GIVEN RECORDS -
* * * *

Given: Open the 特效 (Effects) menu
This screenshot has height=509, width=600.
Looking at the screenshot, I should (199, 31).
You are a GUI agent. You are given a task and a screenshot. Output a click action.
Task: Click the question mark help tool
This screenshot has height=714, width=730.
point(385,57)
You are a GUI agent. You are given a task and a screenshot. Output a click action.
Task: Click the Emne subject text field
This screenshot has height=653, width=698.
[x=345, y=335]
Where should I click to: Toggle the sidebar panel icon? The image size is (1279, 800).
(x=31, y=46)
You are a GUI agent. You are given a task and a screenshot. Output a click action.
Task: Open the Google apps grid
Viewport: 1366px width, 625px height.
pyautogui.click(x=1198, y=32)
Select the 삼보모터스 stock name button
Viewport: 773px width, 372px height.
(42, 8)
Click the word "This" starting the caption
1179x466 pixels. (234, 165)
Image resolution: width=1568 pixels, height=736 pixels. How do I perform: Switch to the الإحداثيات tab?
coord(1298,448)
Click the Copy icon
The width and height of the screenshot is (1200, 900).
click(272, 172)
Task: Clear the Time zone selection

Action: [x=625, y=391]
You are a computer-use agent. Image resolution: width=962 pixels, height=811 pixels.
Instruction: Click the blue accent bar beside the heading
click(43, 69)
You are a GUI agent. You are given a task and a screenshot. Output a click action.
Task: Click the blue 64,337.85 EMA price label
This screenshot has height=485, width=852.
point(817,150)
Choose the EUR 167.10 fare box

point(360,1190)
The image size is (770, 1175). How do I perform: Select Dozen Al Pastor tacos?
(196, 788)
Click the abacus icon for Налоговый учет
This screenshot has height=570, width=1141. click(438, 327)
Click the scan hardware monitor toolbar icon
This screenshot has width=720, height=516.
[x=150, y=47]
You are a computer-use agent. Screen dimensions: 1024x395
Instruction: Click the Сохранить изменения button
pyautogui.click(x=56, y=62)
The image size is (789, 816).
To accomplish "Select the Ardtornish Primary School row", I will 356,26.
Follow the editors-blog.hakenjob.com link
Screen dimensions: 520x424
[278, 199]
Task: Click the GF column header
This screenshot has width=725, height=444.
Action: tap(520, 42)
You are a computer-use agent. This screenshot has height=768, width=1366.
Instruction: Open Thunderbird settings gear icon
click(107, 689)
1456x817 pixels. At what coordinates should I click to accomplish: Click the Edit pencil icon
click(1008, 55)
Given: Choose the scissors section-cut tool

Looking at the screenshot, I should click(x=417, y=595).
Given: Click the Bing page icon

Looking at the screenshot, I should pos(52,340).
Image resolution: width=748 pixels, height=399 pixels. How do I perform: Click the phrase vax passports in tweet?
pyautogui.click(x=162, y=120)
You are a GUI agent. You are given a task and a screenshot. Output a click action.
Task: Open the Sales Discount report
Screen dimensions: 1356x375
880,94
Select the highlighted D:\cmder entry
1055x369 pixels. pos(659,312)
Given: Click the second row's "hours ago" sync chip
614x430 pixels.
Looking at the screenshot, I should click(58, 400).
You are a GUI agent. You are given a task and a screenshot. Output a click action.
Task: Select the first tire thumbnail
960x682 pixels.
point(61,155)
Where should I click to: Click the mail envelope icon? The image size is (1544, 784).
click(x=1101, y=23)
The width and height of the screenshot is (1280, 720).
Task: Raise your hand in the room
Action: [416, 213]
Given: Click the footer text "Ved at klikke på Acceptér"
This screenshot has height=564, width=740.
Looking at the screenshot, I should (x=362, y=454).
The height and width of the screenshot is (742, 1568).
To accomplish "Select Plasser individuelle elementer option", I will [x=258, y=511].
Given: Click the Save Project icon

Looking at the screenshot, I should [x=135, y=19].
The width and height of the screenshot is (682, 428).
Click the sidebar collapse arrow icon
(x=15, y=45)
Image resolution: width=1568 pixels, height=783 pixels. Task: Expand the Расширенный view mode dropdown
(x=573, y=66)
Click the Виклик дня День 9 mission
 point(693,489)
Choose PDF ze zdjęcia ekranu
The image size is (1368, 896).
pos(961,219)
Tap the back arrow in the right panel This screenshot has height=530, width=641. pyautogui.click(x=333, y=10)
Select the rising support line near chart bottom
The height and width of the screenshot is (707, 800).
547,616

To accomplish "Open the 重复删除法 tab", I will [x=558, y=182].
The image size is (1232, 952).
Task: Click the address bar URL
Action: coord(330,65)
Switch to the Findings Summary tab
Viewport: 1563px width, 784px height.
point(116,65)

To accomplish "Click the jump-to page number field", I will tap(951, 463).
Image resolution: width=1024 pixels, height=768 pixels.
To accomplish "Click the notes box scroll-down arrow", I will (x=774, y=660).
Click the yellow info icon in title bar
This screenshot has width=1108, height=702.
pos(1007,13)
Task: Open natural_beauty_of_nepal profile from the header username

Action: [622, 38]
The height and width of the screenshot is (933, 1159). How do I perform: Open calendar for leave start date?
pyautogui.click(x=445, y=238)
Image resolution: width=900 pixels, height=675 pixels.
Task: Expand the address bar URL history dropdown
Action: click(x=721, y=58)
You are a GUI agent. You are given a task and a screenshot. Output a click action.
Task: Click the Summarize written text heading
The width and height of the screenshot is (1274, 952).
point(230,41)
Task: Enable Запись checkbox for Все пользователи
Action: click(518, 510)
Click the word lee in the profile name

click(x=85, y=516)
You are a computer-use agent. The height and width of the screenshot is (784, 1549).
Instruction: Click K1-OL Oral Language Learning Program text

* * * *

TRY IT -
Everything in the data should be copied exactly. Leave nothing out.

ANSWER SECTION -
Given: Open the 特效 (Effects) menu
This screenshot has height=509, width=600.
Looking at the screenshot, I should (199, 31).
You are a GUI agent. You are given a task and a screenshot. Output a click action.
Task: Click the question mark help tool
This screenshot has height=714, width=730.
point(385,57)
You are a GUI agent. You are given a task and a screenshot. Output a click action.
Task: Click the Emne subject text field
This screenshot has height=653, width=698.
[x=345, y=335]
Where should I click to: Toggle the sidebar panel icon? The image size is (1279, 800).
(x=31, y=46)
You are a GUI agent. You are given a task and a screenshot. Output a click action.
Task: Open the Google apps grid
Viewport: 1366px width, 625px height.
pyautogui.click(x=1198, y=32)
Select the 삼보모터스 stock name button
Viewport: 773px width, 372px height.
(42, 8)
Click the word "This" starting the caption
1179x466 pixels. (234, 165)
Image resolution: width=1568 pixels, height=736 pixels. How do I perform: Switch to the الإحداثيات tab?
coord(1298,448)
Click the Copy icon
The width and height of the screenshot is (1200, 900).
click(272, 172)
Task: Clear the Time zone selection

Action: [x=625, y=391]
You are a computer-use agent. Image resolution: width=962 pixels, height=811 pixels.
Instruction: Click the blue accent bar beside the heading
click(43, 69)
You are a GUI agent. You are given a task and a screenshot. Output a click action.
Task: Click the blue 64,337.85 EMA price label
This screenshot has height=485, width=852.
point(817,150)
Choose the EUR 167.10 fare box

point(360,1190)
The image size is (770, 1175). How do I perform: Select Dozen Al Pastor tacos?
(196, 788)
Click the abacus icon for Налоговый учет
This screenshot has height=570, width=1141. click(438, 327)
Click the scan hardware monitor toolbar icon
This screenshot has width=720, height=516.
[x=150, y=47]
You are a computer-use agent. Screen dimensions: 1024x395
Instruction: Click the Сохранить изменения button
pyautogui.click(x=56, y=62)
The image size is (789, 816).
To accomplish "Select the Ardtornish Primary School row", I will 356,26.
Follow the editors-blog.hakenjob.com link
Screen dimensions: 520x424
[278, 199]
Task: Click the GF column header
This screenshot has width=725, height=444.
Action: tap(520, 42)
You are a computer-use agent. This screenshot has height=768, width=1366.
Instruction: Open Thunderbird settings gear icon
click(107, 689)
1456x817 pixels. At what coordinates should I click to accomplish: Click the Edit pencil icon
click(1008, 55)
Given: Choose the scissors section-cut tool

Looking at the screenshot, I should click(x=417, y=595).
Given: Click the Bing page icon

Looking at the screenshot, I should pos(52,340).
Image resolution: width=748 pixels, height=399 pixels. How do I perform: Click the phrase vax passports in tweet?
pyautogui.click(x=162, y=120)
You are a GUI agent. You are given a task and a screenshot. Output a click action.
Task: Open the Sales Discount report
Screen dimensions: 1356x375
880,94
Select the highlighted D:\cmder entry
1055x369 pixels. pos(659,312)
Given: Click the second row's "hours ago" sync chip
614x430 pixels.
Looking at the screenshot, I should click(58, 400).
You are a GUI agent. You are given a task and a screenshot. Output a click action.
Task: Select the first tire thumbnail
960x682 pixels.
point(61,155)
Where should I click to: Click the mail envelope icon? The image size is (1544, 784).
click(x=1101, y=23)
The width and height of the screenshot is (1280, 720).
Task: Raise your hand in the room
Action: [416, 213]
Given: Click the footer text "Ved at klikke på Acceptér"
This screenshot has height=564, width=740.
Looking at the screenshot, I should (x=362, y=454).
The height and width of the screenshot is (742, 1568).
To accomplish "Select Plasser individuelle elementer option", I will [x=258, y=511].
Given: Click the Save Project icon

Looking at the screenshot, I should [x=135, y=19].
The width and height of the screenshot is (682, 428).
Click the sidebar collapse arrow icon
(x=15, y=45)
Image resolution: width=1568 pixels, height=783 pixels. Task: Expand the Расширенный view mode dropdown
(x=573, y=66)
Click the Виклик дня День 9 mission
 point(693,489)
Choose PDF ze zdjęcia ekranu
The image size is (1368, 896).
pos(961,219)
Tap the back arrow in the right panel This screenshot has height=530, width=641. pyautogui.click(x=333, y=10)
Select the rising support line near chart bottom
The height and width of the screenshot is (707, 800).
547,616

To accomplish "Open the 重复删除法 tab", I will [x=558, y=182].
The image size is (1232, 952).
Task: Click the address bar URL
Action: coord(330,65)
Switch to the Findings Summary tab
Viewport: 1563px width, 784px height.
point(116,65)

To accomplish "Click the jump-to page number field", I will tap(951, 463).
Image resolution: width=1024 pixels, height=768 pixels.
To accomplish "Click the notes box scroll-down arrow", I will (x=774, y=660).
Click the yellow info icon in title bar
This screenshot has width=1108, height=702.
pos(1007,13)
Task: Open natural_beauty_of_nepal profile from the header username

Action: [622, 38]
The height and width of the screenshot is (933, 1159). How do I perform: Open calendar for leave start date?
pyautogui.click(x=445, y=238)
Image resolution: width=900 pixels, height=675 pixels.
Task: Expand the address bar URL history dropdown
Action: click(x=721, y=58)
You are a GUI agent. You are given a task and a screenshot. Output a click action.
Task: Click the Summarize written text heading
The width and height of the screenshot is (1274, 952).
point(230,41)
Task: Enable Запись checkbox for Все пользователи
Action: click(518, 510)
Click the word lee in the profile name

click(x=85, y=516)
You are a computer-use agent. The height and width of the screenshot is (784, 1549).
Instruction: Click K1-OL Oral Language Learning Program text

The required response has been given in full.